Sono un artista poliedrico: musicista e presentatore.

Segni particolari

Il mio vero nome è Lorenzo Giovanni Arbore. Mi piace il jazz, il blues, lo swing e la musica napoletana, che ho portato in giro per il mondo con "L'orchestra italiana".

Scritti da Renzo Arbore

10 su 10

Felicità è sapere che stai vivendo in serenità, che non hai debiti, che non hai problemi. È una condizione fortunata ma rarissima. Credo che questa sia la felicità. Quando la gente è serena dovrebbe dire: ecco, sono felice.

Il disco è ancora considerato un oggetto di svago, "superfluo". Il disco ha spesso, invece, la stessa nobiltà di un libro.

Mi piacciono i libri che narrano il "come eravamo", che raccontano gli anni nei quali ero un bambino povero come tutti gli italiani.

Trovo che la cultura italiana si sia sempre data la zappa sui piedi.

Ritornerò in tv quando mi permetteranno di mandare in onda un video di Ella Fitzgerald senza tagliarlo, come è già accaduto. La televisione ignora la buona musica, non la capisce.

Purtroppo negli occhi di molti conduttori vedo il vuoto pneumatico di chi i giornali li sfoglia solo dal parrucchiere.

Sono sempre stato un televisivo radiofonico. Anche in televisione ho sempre curato i contenuti e pochissimo l'immagine.

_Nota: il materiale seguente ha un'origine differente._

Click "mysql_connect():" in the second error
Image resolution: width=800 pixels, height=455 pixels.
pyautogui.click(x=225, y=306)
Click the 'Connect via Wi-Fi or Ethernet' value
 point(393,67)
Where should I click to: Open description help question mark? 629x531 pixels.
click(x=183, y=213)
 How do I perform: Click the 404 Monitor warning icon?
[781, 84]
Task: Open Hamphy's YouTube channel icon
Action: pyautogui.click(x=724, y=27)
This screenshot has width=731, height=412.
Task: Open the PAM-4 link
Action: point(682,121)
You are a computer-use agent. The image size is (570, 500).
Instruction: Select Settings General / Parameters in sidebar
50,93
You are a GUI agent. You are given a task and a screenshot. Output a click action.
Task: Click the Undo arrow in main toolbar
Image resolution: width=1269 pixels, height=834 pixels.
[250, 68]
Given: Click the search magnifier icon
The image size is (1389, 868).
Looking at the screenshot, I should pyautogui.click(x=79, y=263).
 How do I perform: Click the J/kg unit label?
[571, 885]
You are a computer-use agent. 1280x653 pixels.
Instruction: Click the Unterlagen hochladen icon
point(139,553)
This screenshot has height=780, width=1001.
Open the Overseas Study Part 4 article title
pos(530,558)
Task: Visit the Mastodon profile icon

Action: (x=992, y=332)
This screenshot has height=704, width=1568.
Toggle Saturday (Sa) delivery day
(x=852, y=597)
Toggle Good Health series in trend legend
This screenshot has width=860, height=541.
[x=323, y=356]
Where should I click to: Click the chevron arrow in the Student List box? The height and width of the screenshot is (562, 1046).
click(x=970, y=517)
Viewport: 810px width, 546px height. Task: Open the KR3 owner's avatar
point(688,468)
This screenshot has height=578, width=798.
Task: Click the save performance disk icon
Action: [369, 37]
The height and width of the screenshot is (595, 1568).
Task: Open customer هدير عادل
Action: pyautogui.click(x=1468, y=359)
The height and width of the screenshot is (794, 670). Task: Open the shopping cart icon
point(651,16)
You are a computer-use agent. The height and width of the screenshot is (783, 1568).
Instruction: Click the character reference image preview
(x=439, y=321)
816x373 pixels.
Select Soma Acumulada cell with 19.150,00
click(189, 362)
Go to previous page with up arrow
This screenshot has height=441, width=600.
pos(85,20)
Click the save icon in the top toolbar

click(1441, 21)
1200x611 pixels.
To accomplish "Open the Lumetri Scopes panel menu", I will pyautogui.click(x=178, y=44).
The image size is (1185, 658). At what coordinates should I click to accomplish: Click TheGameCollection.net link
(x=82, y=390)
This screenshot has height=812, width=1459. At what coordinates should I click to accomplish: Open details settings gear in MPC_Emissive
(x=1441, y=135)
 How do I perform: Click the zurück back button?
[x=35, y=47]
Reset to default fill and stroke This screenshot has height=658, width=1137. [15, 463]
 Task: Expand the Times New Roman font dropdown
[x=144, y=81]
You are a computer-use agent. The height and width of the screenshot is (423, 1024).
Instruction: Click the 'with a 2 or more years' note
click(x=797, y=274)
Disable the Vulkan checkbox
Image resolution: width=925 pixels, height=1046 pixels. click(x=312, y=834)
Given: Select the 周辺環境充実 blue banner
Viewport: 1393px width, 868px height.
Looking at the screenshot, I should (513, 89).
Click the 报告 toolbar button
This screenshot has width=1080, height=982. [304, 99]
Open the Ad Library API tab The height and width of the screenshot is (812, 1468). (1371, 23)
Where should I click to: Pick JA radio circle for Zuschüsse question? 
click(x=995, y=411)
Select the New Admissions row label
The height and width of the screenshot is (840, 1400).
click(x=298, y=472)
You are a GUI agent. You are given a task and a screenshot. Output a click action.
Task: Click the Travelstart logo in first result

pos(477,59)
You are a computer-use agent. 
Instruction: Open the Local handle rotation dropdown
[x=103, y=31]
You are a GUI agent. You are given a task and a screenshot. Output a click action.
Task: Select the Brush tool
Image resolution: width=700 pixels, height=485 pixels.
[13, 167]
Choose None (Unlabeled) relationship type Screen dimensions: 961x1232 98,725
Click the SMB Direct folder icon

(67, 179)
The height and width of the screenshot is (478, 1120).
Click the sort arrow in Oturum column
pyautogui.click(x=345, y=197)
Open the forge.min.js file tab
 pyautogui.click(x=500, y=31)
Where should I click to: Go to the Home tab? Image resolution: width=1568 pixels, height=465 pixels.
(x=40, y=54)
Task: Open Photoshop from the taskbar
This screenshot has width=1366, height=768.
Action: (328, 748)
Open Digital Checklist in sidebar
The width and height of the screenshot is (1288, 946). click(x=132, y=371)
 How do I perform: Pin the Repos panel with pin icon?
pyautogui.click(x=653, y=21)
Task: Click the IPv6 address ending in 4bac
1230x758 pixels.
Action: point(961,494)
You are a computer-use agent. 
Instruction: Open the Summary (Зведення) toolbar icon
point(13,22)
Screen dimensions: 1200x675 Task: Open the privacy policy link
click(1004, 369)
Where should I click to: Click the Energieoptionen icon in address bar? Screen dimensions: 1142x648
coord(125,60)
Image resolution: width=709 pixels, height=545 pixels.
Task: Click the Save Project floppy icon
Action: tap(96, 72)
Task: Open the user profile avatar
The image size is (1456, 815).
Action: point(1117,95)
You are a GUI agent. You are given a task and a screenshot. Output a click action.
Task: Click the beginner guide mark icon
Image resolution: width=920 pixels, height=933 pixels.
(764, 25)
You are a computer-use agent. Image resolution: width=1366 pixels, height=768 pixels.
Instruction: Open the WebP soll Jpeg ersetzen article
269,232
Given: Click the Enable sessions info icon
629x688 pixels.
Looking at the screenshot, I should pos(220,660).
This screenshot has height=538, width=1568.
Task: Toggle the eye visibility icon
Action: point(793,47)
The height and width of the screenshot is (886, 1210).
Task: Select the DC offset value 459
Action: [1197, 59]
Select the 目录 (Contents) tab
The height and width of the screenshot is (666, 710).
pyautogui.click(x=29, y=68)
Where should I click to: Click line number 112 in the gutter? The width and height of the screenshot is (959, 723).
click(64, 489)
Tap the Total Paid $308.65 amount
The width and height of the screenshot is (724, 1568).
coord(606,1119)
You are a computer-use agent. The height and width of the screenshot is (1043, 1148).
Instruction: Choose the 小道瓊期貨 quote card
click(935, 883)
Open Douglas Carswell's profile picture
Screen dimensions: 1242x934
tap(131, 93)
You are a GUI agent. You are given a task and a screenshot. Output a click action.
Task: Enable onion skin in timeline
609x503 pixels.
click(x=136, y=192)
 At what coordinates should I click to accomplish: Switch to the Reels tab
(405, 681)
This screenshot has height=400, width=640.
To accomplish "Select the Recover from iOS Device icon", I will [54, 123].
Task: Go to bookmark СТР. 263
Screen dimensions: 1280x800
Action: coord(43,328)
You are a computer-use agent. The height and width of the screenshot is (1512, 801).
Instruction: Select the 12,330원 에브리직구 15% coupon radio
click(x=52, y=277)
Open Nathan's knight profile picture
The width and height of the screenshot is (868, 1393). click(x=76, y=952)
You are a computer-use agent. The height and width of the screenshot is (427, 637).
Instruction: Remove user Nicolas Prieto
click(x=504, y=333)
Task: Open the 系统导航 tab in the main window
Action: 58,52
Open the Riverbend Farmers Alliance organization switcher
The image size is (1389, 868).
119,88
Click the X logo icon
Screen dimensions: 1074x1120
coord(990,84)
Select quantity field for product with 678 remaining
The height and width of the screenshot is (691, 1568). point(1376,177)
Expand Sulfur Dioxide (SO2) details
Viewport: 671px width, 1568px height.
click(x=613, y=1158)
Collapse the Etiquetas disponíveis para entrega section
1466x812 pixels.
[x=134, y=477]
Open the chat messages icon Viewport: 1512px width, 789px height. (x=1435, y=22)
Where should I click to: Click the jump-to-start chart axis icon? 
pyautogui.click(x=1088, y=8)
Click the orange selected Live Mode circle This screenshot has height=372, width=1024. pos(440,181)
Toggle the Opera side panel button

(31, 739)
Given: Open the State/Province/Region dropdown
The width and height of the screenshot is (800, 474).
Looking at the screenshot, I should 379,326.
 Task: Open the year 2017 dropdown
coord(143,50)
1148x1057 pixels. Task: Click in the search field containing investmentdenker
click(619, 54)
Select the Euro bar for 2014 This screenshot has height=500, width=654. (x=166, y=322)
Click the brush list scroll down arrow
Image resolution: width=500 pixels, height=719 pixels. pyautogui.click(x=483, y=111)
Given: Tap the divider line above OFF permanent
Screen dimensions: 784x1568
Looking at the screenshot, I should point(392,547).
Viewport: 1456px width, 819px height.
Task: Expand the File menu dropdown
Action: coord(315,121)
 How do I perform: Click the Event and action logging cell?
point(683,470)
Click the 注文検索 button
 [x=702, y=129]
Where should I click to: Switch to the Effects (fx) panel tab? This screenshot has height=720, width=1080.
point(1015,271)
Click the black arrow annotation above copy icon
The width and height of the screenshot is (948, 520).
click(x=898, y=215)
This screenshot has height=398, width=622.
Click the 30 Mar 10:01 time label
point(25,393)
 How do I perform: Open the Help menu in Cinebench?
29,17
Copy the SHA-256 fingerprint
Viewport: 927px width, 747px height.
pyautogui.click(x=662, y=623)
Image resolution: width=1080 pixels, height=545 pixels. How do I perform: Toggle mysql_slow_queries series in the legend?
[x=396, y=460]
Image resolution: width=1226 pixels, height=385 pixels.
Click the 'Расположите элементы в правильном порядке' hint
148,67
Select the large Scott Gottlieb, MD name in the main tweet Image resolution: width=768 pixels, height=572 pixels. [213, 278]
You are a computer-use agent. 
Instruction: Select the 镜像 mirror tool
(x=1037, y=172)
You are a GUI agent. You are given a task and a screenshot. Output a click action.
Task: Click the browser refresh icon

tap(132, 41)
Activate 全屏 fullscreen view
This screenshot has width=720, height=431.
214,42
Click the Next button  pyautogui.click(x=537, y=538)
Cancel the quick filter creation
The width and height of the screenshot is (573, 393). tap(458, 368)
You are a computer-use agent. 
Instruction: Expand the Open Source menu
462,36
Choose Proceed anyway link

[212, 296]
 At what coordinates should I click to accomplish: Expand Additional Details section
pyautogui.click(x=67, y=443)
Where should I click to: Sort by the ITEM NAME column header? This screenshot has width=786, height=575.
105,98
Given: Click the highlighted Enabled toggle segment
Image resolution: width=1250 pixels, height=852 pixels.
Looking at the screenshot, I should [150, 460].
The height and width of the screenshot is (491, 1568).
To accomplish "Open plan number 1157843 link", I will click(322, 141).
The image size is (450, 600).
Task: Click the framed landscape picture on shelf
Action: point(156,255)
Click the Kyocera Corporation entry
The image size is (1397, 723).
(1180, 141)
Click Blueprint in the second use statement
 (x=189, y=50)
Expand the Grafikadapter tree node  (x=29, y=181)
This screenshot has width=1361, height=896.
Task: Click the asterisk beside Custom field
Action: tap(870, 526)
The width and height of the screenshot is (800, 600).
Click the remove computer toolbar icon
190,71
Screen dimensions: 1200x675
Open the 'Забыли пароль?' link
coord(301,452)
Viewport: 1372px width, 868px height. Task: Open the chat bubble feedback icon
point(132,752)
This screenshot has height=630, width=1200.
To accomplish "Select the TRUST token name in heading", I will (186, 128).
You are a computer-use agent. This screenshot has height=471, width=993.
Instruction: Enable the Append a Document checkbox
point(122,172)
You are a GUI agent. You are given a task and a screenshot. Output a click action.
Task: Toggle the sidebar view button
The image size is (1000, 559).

Questo l'ho imparato alla radio dove per attrarre l'attenzione devi utilizzare parole e ritmo.

Se ho fatto per tanti anni la radio e poi la televisione, e ancora continuo, è perchè mi devo divertire, non lo faccio da professionista ma da dilettante.

E' vero che si deve fare una tv di qualità, ma si deve anche tener conto della qualità degli spettatori.

Alcune volte faccio finta di voler sminuire le cose che faccio creandomi così un alibi per fare tutto quello che mi piace.